La habitación estaba bañada por una luz dorada, filtrada a través de las pesadas cortinas de terciopelo. El piano de cola centelleaba bajo la lámpara de araña, pero esta noche no podía concentrarme en las notas. No con él sentado tan cerca de mí.
El maestro Darnel. Treinta y cinco años, manos largas y elegantes, la complexión de un aristócrata y unos ojos grises que parecían ver directamente en mi alma... y en mis pensamientos más prohibidos.
"Es la tercera vez que te equivocas de pasaje", murmuró, con la voz cálida como el coñac añejo. "Me obligas a castigarte".
Se me aceleró el corazón. "Yo... lo siento, maestro".
Un silencio. Luego, con un gesto lento, colocó la partitura sobre el piano y me atrajo hacia él. "Túmbate".
Sus muslos estaban firmes bajo mi vientre cuando me apretó contra él, mis caderas levantadas, mis pantalones cortos de seda deslizándose para revelar el tanga de encaje que llevaba debajo.
"Treinta golpes", anunció, acariciando mi piel desnuda con engañosa suavidad. "Y contarás cada vez en voz alta".

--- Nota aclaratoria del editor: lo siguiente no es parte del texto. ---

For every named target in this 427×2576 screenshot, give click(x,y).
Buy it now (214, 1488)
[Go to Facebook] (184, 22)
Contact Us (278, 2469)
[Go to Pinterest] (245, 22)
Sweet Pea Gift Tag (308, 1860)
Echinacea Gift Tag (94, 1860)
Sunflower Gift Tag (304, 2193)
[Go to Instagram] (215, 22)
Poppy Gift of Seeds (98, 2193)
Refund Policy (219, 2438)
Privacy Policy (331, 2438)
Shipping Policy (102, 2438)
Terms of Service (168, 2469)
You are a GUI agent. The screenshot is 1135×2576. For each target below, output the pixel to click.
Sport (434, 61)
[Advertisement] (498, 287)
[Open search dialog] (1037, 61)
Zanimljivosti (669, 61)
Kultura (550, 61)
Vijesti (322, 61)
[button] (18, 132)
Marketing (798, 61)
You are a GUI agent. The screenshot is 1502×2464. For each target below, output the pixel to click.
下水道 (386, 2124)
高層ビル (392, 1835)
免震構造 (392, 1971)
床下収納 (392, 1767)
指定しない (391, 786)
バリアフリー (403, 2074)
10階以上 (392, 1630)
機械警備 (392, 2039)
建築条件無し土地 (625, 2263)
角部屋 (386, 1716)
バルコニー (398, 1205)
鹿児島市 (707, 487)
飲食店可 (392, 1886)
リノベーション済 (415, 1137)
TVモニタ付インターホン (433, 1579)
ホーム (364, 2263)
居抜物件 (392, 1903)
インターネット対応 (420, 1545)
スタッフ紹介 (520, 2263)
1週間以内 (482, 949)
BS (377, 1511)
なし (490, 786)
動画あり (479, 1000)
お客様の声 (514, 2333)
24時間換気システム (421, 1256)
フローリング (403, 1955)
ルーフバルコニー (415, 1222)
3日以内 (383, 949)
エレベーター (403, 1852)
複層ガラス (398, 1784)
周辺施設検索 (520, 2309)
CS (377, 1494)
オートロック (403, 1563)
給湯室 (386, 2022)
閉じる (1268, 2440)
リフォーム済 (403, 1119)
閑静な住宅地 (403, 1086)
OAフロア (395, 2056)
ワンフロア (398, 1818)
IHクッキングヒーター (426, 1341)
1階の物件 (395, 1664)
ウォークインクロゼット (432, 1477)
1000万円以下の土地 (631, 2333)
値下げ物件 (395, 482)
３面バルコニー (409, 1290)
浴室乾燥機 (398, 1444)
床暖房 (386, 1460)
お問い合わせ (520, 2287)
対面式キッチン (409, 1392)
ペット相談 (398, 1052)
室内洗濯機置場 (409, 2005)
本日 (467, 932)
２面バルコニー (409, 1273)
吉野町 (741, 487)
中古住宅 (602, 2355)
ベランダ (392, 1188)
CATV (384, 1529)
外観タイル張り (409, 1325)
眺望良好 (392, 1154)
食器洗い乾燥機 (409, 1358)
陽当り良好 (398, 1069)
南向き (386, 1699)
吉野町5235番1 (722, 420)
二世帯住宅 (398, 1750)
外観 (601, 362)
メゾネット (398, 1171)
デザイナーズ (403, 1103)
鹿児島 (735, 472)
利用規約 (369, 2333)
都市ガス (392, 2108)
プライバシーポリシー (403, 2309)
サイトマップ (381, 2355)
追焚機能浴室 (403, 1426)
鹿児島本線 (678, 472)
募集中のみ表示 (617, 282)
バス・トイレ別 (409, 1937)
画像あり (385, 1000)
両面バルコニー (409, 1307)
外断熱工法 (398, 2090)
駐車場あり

Sonó la primera bofetada, aguda, precisa. "¡Uno!" jadeé, más sorprendida que realmente herida.
La segunda, más fuerte, hizo que mi carne se sonrojara. "¡Dos!"
A medida que avanzaba el castigo, algo cambió. Su respiración se hizo más pesada. Mis gemidos adquirieron un tono diferente. Y cuando me atreví a mirar hacia atrás, vi que su erección distorsionaba sus pantalones de lino.
"Veintiuno", jadeé, con las mejillas encendidas y el sexo empapado.
De repente, sus dedos sustituyeron a los azotes, deslizándose bajo mis bragas. "Te gusta, ¿verdad, mi desobediente alumnita?".
No pude responder: su mano se cerró sobre mi nuca mientras la otra exploraba mi humedad con virtuosa pericia. El piano resonó cuando me dio la vuelta para sentarme sobre las teclas en un acorde disonante, su beso se tragó mis gritos cuando por fin me penetró.